_Your assignment_
Having located the line with "Click the $9.99 price", print it and each remaining line exactly, stopping at the end of the material and omitting pictures.

_Exercise materials_

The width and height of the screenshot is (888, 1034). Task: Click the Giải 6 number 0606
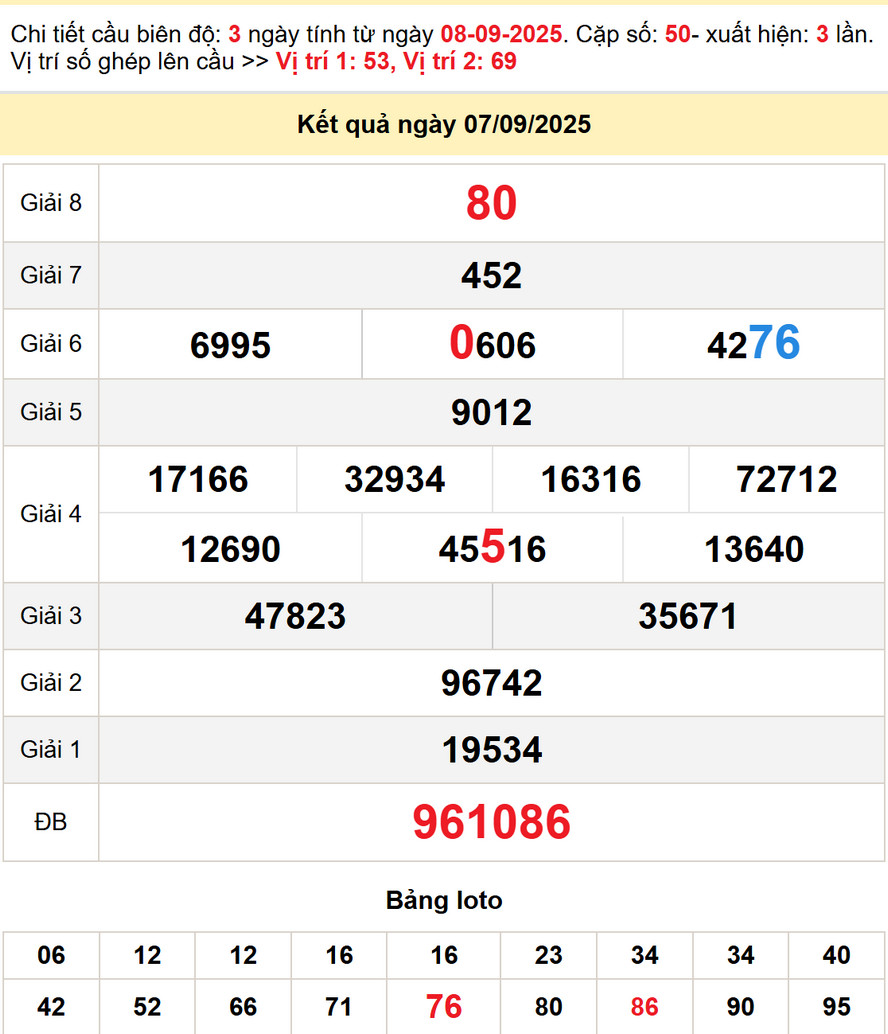tap(492, 345)
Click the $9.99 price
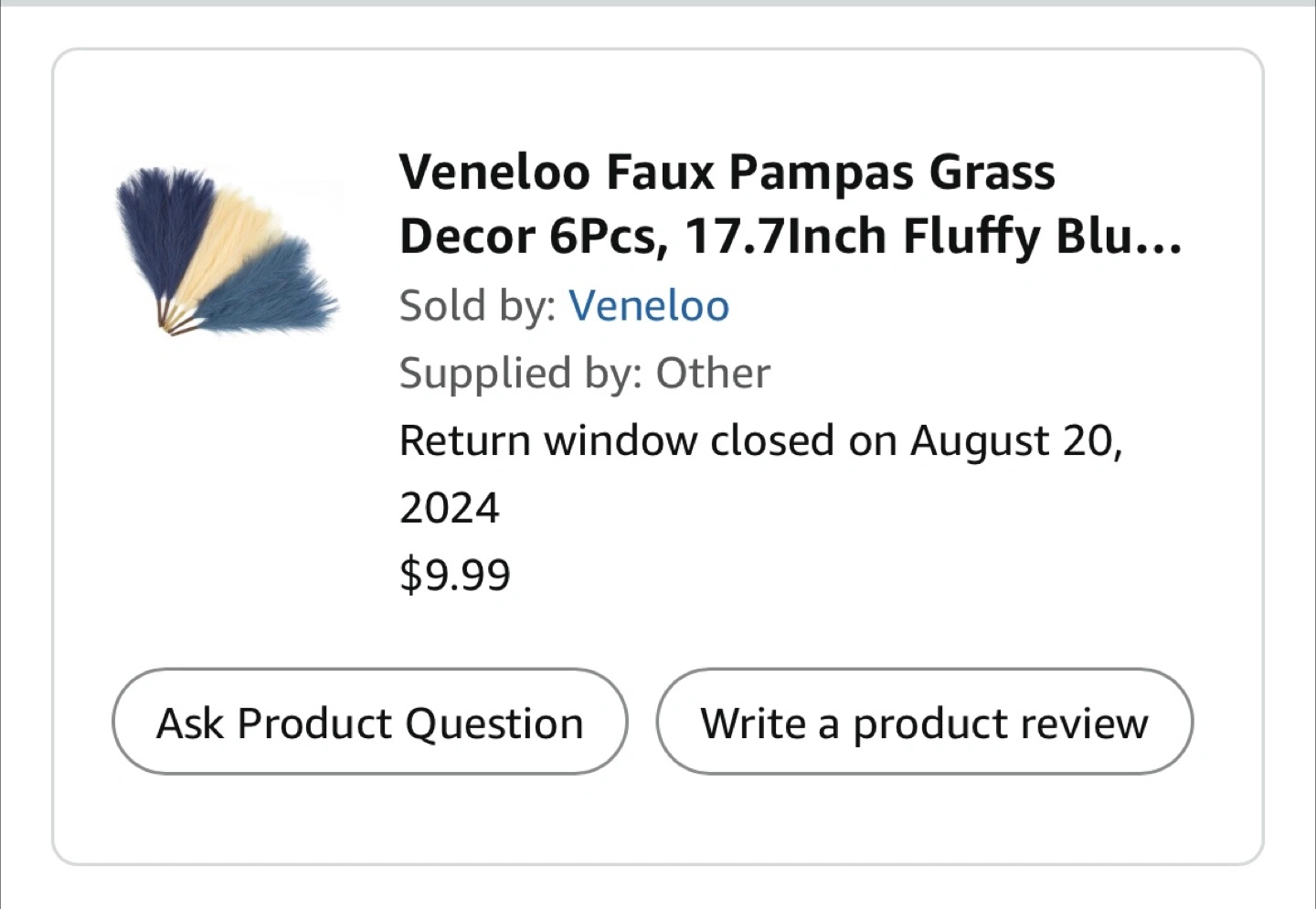Viewport: 1316px width, 909px height. click(454, 575)
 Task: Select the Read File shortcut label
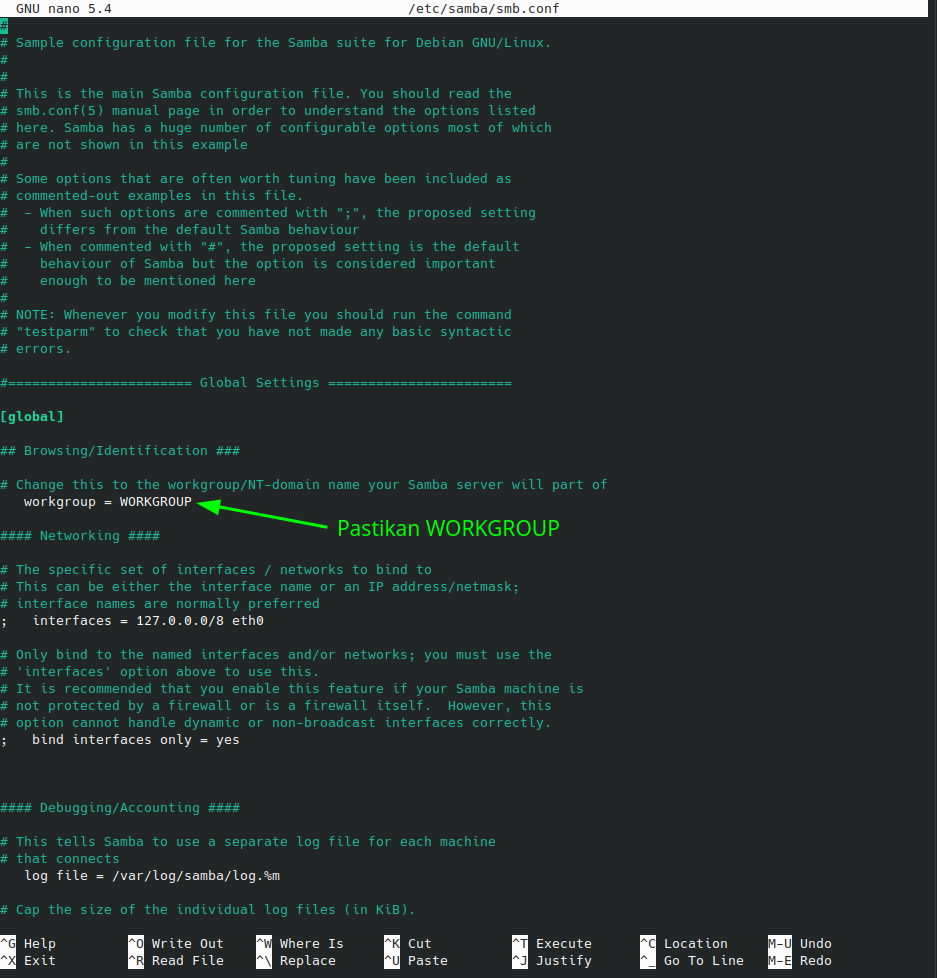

_Task result_
Click the $9.99 price
Viewport: 1316px width, 909px height. click(454, 575)
 Task: Select the Read File shortcut label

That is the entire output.